Entries shown
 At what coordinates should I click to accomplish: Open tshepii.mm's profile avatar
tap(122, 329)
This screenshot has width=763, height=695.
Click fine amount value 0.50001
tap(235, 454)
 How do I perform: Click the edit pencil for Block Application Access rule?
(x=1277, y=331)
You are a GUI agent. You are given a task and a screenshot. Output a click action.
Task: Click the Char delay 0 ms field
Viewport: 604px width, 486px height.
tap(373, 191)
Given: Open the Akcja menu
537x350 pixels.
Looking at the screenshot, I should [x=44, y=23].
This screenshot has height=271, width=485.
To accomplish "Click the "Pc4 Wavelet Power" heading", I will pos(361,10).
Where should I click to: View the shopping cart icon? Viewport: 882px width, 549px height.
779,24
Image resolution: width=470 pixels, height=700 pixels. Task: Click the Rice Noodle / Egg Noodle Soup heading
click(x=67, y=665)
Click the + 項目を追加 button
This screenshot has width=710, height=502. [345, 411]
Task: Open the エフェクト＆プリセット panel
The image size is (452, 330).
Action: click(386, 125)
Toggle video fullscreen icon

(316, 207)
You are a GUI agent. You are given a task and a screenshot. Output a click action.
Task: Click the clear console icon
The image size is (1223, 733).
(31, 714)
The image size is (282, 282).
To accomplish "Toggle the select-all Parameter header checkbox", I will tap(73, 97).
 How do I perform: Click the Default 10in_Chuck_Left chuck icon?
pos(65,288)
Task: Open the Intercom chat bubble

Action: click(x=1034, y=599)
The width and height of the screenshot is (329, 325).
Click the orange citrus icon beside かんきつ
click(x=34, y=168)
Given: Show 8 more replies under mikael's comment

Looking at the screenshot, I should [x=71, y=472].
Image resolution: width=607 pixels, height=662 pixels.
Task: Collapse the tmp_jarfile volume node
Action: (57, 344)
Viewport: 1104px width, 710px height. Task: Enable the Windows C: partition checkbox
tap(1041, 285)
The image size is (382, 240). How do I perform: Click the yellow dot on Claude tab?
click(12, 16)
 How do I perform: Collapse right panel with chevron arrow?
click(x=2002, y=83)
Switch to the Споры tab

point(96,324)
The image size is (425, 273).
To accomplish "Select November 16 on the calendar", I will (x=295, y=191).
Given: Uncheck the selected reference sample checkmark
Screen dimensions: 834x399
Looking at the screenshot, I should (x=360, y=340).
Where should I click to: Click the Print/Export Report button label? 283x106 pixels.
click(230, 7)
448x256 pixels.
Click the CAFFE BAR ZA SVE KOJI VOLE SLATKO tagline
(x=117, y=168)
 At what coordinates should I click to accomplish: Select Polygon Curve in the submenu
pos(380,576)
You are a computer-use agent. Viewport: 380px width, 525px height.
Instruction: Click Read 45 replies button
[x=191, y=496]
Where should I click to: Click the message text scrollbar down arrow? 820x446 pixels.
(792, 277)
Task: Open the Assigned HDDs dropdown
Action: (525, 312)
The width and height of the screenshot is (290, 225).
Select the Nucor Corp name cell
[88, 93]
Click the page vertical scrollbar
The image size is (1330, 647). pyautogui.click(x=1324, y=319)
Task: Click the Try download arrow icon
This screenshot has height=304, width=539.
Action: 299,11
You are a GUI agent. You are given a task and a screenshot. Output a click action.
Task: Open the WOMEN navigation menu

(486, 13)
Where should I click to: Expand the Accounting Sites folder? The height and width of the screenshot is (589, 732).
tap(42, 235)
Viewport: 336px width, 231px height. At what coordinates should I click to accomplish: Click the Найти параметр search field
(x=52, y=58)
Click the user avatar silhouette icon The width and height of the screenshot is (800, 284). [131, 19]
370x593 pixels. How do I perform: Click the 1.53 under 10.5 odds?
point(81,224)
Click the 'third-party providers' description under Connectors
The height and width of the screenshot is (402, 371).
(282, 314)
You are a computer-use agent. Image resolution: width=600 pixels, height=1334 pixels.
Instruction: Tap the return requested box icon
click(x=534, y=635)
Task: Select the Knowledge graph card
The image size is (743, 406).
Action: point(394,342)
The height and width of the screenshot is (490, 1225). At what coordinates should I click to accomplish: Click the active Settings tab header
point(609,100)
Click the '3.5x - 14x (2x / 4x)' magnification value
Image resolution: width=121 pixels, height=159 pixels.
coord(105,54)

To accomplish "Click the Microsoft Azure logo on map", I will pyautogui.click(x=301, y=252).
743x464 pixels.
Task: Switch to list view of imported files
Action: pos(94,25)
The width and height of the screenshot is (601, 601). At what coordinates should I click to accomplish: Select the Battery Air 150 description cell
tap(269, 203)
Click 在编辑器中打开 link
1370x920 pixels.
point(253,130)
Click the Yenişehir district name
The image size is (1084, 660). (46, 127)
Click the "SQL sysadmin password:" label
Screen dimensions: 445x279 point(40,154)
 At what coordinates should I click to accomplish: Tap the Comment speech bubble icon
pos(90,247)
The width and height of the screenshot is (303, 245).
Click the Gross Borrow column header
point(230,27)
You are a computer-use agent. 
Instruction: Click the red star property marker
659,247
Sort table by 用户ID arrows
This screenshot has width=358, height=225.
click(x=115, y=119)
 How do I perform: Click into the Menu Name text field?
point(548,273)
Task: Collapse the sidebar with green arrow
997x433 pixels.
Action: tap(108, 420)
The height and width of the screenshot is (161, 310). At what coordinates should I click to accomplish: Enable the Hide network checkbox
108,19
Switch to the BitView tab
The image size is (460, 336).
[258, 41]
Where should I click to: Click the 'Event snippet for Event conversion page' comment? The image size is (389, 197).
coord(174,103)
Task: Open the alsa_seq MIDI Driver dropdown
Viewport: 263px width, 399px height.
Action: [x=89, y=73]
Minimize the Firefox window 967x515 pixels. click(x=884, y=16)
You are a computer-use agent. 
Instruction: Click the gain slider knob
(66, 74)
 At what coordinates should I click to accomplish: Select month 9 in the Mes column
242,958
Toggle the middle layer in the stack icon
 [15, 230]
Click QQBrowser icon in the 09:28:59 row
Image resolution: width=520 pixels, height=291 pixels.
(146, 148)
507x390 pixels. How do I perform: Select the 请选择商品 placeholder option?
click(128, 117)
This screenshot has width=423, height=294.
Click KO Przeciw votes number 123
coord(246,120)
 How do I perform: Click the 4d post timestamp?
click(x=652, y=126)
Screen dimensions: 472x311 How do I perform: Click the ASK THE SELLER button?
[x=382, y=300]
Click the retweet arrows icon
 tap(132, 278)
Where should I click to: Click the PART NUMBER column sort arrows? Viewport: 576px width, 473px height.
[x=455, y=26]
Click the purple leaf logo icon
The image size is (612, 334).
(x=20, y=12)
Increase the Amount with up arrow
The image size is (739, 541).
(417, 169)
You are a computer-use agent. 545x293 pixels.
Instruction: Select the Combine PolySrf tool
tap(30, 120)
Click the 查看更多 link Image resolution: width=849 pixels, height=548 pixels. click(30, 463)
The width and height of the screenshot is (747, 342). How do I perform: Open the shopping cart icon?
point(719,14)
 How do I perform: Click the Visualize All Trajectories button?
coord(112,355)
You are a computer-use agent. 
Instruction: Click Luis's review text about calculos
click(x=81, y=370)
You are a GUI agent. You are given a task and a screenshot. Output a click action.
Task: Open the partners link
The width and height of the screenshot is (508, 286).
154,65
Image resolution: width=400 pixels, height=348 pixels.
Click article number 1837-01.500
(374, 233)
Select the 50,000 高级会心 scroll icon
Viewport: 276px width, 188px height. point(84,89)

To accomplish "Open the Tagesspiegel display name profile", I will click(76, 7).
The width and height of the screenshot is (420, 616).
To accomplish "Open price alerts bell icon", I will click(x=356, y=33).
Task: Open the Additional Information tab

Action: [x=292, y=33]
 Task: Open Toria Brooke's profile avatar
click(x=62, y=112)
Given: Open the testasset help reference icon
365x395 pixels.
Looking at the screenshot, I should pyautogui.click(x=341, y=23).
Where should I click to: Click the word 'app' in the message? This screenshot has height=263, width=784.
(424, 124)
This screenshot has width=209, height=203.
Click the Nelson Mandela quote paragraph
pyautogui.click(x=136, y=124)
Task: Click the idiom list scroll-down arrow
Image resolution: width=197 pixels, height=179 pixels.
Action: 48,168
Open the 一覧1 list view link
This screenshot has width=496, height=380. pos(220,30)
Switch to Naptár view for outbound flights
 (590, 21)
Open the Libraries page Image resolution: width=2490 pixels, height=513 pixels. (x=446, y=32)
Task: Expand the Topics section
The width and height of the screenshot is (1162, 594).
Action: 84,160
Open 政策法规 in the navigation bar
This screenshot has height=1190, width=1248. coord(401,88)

What you have to do
Only one stretch of the data above is needed. Restate it word for word, from the line containing "This screenshot has width=763, height=695." through the line containing "Task: Open the エフェクト＆プリセット panel", both ends included.

Response
This screenshot has width=763, height=695.
Click fine amount value 0.50001
tap(235, 454)
 How do I perform: Click the edit pencil for Block Application Access rule?
(x=1277, y=331)
You are a GUI agent. You are given a task and a screenshot. Output a click action.
Task: Click the Char delay 0 ms field
Viewport: 604px width, 486px height.
tap(373, 191)
Given: Open the Akcja menu
537x350 pixels.
Looking at the screenshot, I should [x=44, y=23].
This screenshot has height=271, width=485.
To accomplish "Click the "Pc4 Wavelet Power" heading", I will pos(361,10).
Where should I click to: View the shopping cart icon? Viewport: 882px width, 549px height.
779,24
Image resolution: width=470 pixels, height=700 pixels. Task: Click the Rice Noodle / Egg Noodle Soup heading
click(x=67, y=665)
Click the + 項目を追加 button
This screenshot has width=710, height=502. [345, 411]
Task: Open the エフェクト＆プリセット panel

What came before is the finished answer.